My Books
Searching Through Time
I'm currently writing my memoir about the four months I lived in Cork, Ireland on a Fulbright Scholar Award, connecting with my motherline and understanding my own identity as a woman of Irish ancestry.

My Books

End of Life Communication: Stories from the Dead Zone (Christine Salkin Davis and Jonathan L. Crane)
This book examines the dialectic between fictional death as depicted in the media and real death as it is experienced in a hospital setting. The medical humanities approach bridges health communication, cultural studies, and the arts to inform medical ethics and care.

Focus Groups: Applying Communication Theory through Design, Facilitation, and Analysis
In this book, Dr. Christine Davis takes a unique communication perspective to apply group communication theories, knowledge of group processes, and a close discourse analysis approach to explain and understand how to take a focus group project from an idea to the design, facilitation, and analysis stages. This book helps readers of all stages of experience - including those with no background in focus group research to those practitioners with more focus group expertise - understand how a communication approach to focus groups takes advantage of this discipline’s rich scholarship in group communication and discourse analysis.

Conversations about Qualitative Communication Research: Behind the Scenes with Leading Scholars
Christine Davis offers readers an insider’s view of the practices of ten leading qualitative communication scholars, showing how they make critical decisions in the process of conducting research -- how they deal with theory, data collection, analysis, and writing up a study, through social science, narrative, and performance.

Death: The Beginning of a Relationship
This book intertwines the author's personal story of her father's death with the story of her ethnography of a hospice organisation. It is an evocative narrative that seeks to understand and explain the process of communicating with the dying--and their families--and the ways that this communication potentially reinforces and enhances the humanity, life, and sanctity of relationships.

Straight Talk about Communication Research Methods
Featuring a student friendly writing style, Straight Talk about Communication Research Methods presents the foundations of research methods, the choices scholars make, and the methodological decisions driving communication scholarship to balance one’s desire to know and inquire into interesting communication questions while instilling an enthusiasm about the process!

Workbook to Accompany: Straight Talk about Communication Research Methods
The Straight Talk about Communication Research Methods Student Workbook is intended to accompany Christine S. Davis and Kenneth A. Lachlan’s Straight Talk about Communication Research Methods (3rd edition). This workbook is designed to allow students the opportunity to practice the knowledge and skills learned in a communication research methods course. This workbook mirrors the structure of Straight Talk about Communication Research Methods dividing the sections into five parts with chapter-by-chapter exercises to help facilitate learning.

The Personal is Political: Body Politics in a Trump World (ed. C. S. Davis and J. L. Crane)
In the wake of Donald J. Trump’s unprecedented victory and his administration’s multi-pronged attacks on an array of vulnerable populations, a diverse collection of scholars was asked to document the ways in which marginalized peoples have experienced the first years of Trump mayhem. The essays in this volume ask us to think through tough narratives of exclusion, exile, and pain. This book invites us to experience the scarifying perspective of the marginalized Other, to remember to honor all our most human stories that, woven together, make up the collective ‘us’; the collective ‘U.S.’

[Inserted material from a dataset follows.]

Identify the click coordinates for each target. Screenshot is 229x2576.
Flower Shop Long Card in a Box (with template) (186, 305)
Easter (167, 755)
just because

Talking through Death: Communicating about Death in Interpersonal, Mediated, and Cultural Contexts (C. S. Davis & D. C. Breede)
Talking Through Death examines communication at the end-of-life from several different communication perspectives: interpersonal (patient, provider, family), mediated, and cultural. Readers gain insight into the ways symbolic communication constructs the experience of death and dying, and the way meaning is infused into the process of death and dying. The book looks at the communication-related health and social issues facing people and their loved ones as they transition through the end of life experience.

Communicating Hope: An Ethnography of a Children's Mental Health Care Team
Kevin is a sometimes-violent teenager with severe emotional disturbance in a family environment of poverty and stress. In this ethnography of a children's mental health care team, communication scholar Christine S. Davis delves deeply into how members of the team create hope for themselves, for Kevin, and for his family using a strengths orientation and future focus. Davis provides a multilayered study of how social service workers can motivate and heal troubled families in challenging environments.

A is for Apple
This is an alphabet book the children in your life will treasure. Illustrated with beautiful hand painted watercolor, it uses common everyday objects children will recognize to represent each letter, helping them learn how to connect abstract concepts with tangible objects.